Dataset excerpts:
──────────────────────────────

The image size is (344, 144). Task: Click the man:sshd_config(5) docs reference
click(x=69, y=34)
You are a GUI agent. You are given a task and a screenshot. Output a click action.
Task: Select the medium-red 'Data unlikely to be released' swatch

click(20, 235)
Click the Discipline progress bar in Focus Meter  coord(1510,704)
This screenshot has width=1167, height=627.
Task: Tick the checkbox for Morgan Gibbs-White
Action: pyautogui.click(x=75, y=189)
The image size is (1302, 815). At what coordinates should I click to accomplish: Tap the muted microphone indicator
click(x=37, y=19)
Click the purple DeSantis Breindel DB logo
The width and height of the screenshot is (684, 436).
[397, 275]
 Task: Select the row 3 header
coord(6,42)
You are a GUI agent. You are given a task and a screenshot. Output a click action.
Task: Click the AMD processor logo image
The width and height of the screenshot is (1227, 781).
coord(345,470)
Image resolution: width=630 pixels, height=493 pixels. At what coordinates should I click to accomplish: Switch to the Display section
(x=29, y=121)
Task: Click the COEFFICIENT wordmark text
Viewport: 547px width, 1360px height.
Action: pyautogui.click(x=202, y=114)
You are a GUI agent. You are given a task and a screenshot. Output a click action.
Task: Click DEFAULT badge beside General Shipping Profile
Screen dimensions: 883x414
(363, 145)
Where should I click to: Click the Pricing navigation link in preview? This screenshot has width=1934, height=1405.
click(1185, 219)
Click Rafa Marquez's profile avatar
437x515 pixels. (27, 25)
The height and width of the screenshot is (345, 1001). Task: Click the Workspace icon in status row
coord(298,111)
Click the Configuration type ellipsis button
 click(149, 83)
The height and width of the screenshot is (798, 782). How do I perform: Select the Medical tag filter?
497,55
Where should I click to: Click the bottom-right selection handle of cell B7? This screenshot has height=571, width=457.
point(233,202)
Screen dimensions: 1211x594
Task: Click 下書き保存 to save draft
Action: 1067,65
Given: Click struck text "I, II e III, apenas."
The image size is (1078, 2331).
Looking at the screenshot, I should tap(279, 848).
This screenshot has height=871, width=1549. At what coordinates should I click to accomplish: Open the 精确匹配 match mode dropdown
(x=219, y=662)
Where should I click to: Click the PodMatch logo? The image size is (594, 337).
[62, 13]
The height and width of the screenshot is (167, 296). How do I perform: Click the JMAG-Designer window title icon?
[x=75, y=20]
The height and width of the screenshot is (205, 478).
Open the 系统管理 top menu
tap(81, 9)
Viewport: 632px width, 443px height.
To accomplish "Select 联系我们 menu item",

──────────────────────────────

TASK DIRECTIONS: Pull out every line of the records that includes the string "text".

EXERCISE OUTPUT:
Task: Click the COEFFICIENT wordmark text
Given: Click struck text "I, II e III, apenas."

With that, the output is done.